Marcos Zanatta
O secretário de Transportes de Maringá, José Henrique de Camargo, disse que o aumento da velocidade nas ruas e avenidas da cidade, como pede projeto do vereador Ulisses Maia (PSB), é inviável. Ele explica que a velocidade máxima é definida através de regulamentação, obedecendo algumas características das vias. ‘‘A velocidade de 80 quiolômetros por hora, que o vereador quer para a Avenida Colombo, é liberada para vias de trânsito rápido, mas que tenha o trânsito livre e sem travessia de pedestres’’, justificou.
A Avenida Colombo, continua Camargo, corta uma zona urbana de grande movimentação, cruza com cerca de 40 ruas e avenidas, recebe trânsito pesado, grande movimentação de pedestres e registra o maior índice de acidentes com vítimas fatais.

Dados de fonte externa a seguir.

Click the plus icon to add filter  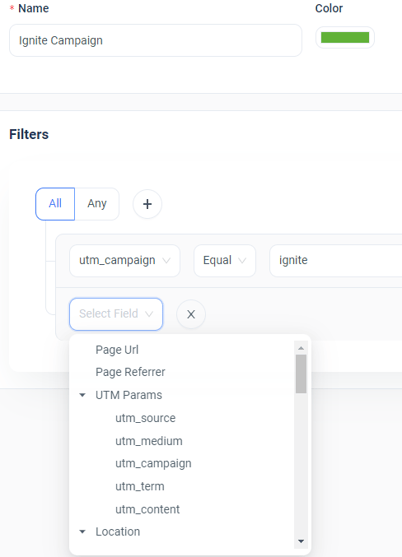coord(147,204)
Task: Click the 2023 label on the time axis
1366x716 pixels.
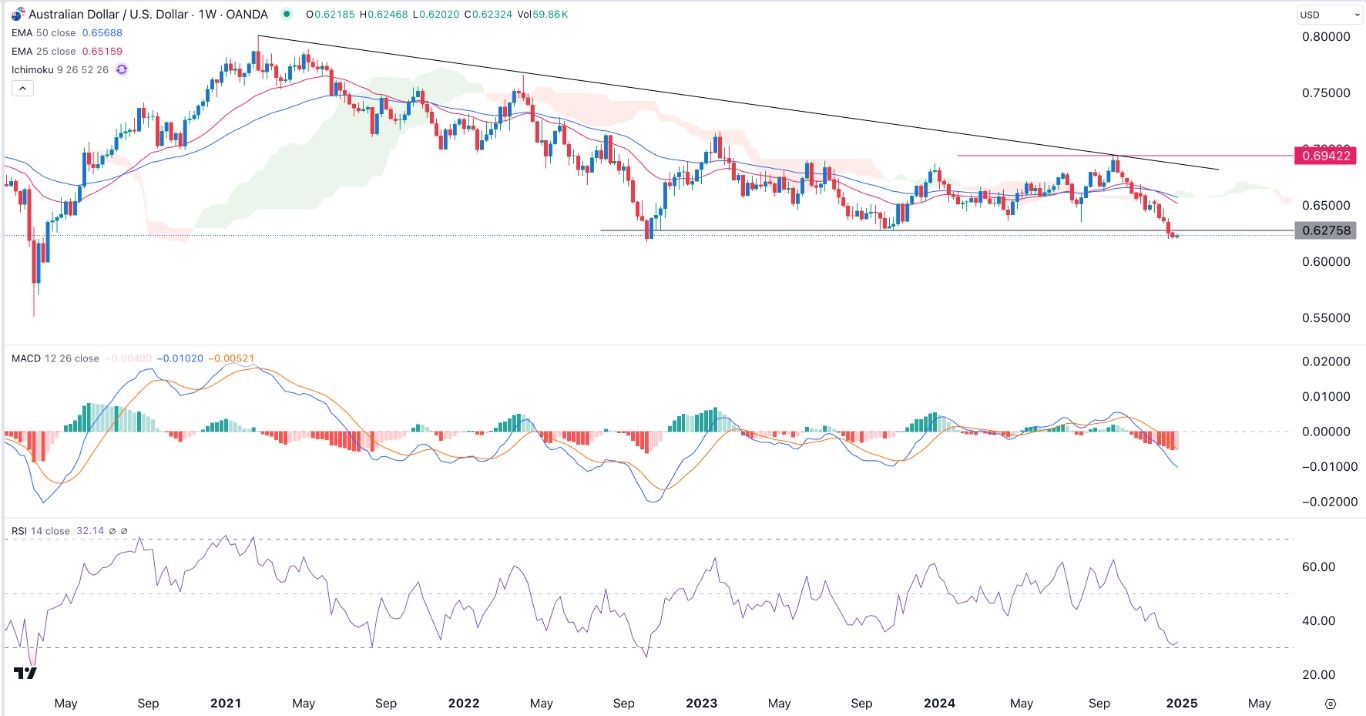Action: pyautogui.click(x=702, y=703)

‘‘Apenas no segundo semestre de 98 foram 120 acidentes com 10 vítimas fatais’’, compara. O secretário alega que as mudanças no trânsito de Maringá, que incluem os radares tipo ‘‘pardal’’, visam dar mais ‘‘segurança’’ aos motoristas. Ele lembra que outras cidades adotaram velocidades semelhantes a de Maringá, e conseguiram reduzir e até acabar com acidentes graves. ‘‘Se evitarmos uma morte no trânsito estaremos satisfeito’’, afirma.